I recently did hoodies for a high school band. I was using neon green on black hoodies. When I pressed it, you could see the black right through it. Desparate, I cut and applied another layer right on top of the first. When I got it hot enough (I had to use a household iron because of the placement), it seemed to stick just fine.

I haven't had any response on how it held up, but you might offer to discount the item(s) if they don't wash well.

The other thing you might try is to put a test sample on an extra shirt and do a wash test.

Good luck.


----------



## allhamps (Mar 15, 2007)

MotoskinGraphix said:


> Specialty materials says...via a simple phone call.
> 
> You cant layer a neon color on another neon color.
> 
> You can layer a neon color on top of a regular color.


 
Can you layer another color on top of the neon?

By the way, thanks to all of you. I had no idea neon was not good for layering. I'm pasting this post in my DUH!!! book for future reference, since I'm still learning


----------



## theflowerboxx (Mar 26, 2007)

allhamps said:


> Can you layer another color on top of the neon?
> 
> By the way, thanks to all of you. I had no idea neon was not good for layering. I'm pasting this post in my DUH!!! book for future reference, since I'm still learning


 Slick give 'em a quick call and see what they say. I provided the contact info above.


----------



## bern (Feb 14, 2007)

MotoskinGraphix said:


> Specialty materials says...via a simple phone call.
> 
> You cant layer a neon color on another neon color.
> 
> You can layer a neon color on top of a regular color.

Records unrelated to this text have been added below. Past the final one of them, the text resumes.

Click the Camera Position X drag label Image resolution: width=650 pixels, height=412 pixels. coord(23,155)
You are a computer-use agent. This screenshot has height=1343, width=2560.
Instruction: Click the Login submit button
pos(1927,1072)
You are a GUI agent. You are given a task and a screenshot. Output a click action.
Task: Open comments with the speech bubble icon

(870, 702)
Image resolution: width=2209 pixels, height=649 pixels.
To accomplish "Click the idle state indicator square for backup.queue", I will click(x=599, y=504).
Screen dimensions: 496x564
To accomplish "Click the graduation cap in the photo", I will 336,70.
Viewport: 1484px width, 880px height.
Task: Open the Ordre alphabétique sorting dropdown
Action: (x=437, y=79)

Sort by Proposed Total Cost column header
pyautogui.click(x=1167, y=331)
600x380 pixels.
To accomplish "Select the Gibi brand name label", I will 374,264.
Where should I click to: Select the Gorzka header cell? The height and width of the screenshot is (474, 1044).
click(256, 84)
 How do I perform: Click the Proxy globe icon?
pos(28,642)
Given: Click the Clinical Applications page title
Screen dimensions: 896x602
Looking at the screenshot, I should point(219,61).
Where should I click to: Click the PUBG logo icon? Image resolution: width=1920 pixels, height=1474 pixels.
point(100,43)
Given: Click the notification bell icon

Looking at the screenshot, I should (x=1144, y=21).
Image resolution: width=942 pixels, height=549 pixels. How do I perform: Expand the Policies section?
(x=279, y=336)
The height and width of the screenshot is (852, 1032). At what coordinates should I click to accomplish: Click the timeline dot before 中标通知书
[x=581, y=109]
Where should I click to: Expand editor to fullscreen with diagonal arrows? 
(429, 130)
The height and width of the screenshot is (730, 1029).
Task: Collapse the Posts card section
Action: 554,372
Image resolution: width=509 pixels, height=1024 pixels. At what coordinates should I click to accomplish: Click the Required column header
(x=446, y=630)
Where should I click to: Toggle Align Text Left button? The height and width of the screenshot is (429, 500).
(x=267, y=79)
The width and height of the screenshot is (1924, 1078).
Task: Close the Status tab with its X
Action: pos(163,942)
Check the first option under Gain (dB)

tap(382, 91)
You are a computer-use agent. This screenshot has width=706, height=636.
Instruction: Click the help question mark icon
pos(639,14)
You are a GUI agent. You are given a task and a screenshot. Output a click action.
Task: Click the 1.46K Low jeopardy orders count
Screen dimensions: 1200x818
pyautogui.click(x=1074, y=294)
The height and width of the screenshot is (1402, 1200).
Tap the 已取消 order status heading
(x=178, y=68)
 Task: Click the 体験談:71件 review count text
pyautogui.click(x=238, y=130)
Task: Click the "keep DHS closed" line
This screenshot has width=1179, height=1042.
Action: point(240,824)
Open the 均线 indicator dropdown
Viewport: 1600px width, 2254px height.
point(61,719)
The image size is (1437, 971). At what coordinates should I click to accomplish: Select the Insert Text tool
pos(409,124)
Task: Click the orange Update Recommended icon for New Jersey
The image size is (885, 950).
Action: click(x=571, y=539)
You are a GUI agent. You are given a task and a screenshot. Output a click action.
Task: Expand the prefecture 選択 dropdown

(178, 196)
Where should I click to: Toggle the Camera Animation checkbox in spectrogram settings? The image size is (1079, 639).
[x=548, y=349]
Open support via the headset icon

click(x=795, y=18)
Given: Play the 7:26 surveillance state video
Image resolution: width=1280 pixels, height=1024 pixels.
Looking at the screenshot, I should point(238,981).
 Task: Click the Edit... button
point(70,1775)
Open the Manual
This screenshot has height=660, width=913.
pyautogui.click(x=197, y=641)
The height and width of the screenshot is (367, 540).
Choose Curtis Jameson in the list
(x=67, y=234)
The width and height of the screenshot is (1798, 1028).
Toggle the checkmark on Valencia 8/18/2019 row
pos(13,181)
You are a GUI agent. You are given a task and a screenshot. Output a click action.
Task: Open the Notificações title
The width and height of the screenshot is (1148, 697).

Thanks for making that phonecall saves me trying to work out time zones and making an international call . When I went to bed last night there was no response to this posting , wake up this morning and look at all this information , I love this forum  Thanks everyone


----------



## bern (Feb 14, 2007)

T-Shirt Lady said:


> I recently did hoodies for a high school band. I was using neon green on black hoodies. When I pressed it, you could see the black right through it. Desparate, I cut and applied another layer right on top of the first. When I got it hot enough (I had to use a household iron because of the placement), it seemed to stick just fine.
> 
> I haven't had any response on how it held up, but you might offer to discount the item(s) if they don't wash well.
> 
> ...


Good idea , today I will press the same layup neon yellow base with red over top on some scrap . Will let you all know what happens to it , I would rather find out before the customer


----------



## T-Shirt Lady (Dec 18, 2008)

bern said:


> Good idea , today I will press the same layup neon yellow base with red over top on some scrap . Will let you all know what happens to it , I would rather find out before the customer


I agree totally!

I'm not new to screen printing, but spanking new to the forum and already LOVE IT!! Thanks to all of you for your wisdom and willingness to share.


----------



## MotoskinGraphix (Apr 28, 2006)

allhamps said:


> Can you layer another color on top of the neon?
> 
> By the way, thanks to all of you. I had no idea neon was not good for layering. I'm pasting this post in my DUH!!! book for future reference, since I'm still learning


No, you cant use neon as the base color and layer a regular color on top. The regular color needs to be the base with neon on top per Specialty Materials.


----------



## bern (Feb 14, 2007)

MotoskinGraphix said:


> No, you cant use neon as the base color and layer a regular color on top. The regular color needs to be the base with neon on top per Specialty Materials.


Just completed a cold water wash test with Neon Yellow Base and Red on Top and the Red has already started to lift on one edge . I am just so lucky I only did the one shirt . So at least I know now that it will look like a bad job after one wash . Well time to contact the customer , Thanks everyone .


----------



## tdeals (Dec 13, 2006)

Here's another good resource to bookmark for Specialty Materials products, as it list tips on their Tech Info pages:

Specialty Materials Films

(At this link, click ThermoFlex Plus, then on the TFP page, click the "Tech Info..." link at the top right)


----------